Call sheets include other useful information such as contact information (e.g. phone numbers of crew members and other contacts), the schedule for the day, which scenes and script pages are being shot, and the address of the shoot location and parking arrangements. Call sheets also have information about cast transportation arrangements, parking instructions and safety notes.

A section on the front of the call sheet is usually dedicated to reminding department heads of the day's specific needs that go beyond the unit's usual tools and equipment—such as special crane rentals, special effects builds required, props and sets needing to be readied for the day and more.

Call sheets may also provide logistical information regarding the location. It is common to find such items as weather information, sunrise/sunset times, local hospitals, restaurants, dietary limitations, meal times and quantities, and hardware stores on call sheets.

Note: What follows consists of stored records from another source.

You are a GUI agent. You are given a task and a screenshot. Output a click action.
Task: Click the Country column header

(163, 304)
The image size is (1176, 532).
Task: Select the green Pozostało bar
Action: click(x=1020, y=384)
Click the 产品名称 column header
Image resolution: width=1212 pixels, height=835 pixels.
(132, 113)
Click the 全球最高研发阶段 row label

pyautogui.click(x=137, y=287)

Historically, call sheets were typed by typewriter (or handwritten), then copied and delivered by courier or runner. While the history of call sheets is not well documented, the oldest artifacts being sold publicly date back to as early as 1941. Modern call sheets are Excel-based and emailed as PDFs as well as printed and distributed on set. The latest generation of call sheets is cloud-based, while emailed PDFs remain as the industry norm; paper copies on set have become rarer during the COVID-19 pandemic. Call sheets adhere to the Legal paper size format, and film production departments keep them handy on set for printing on the specialized format.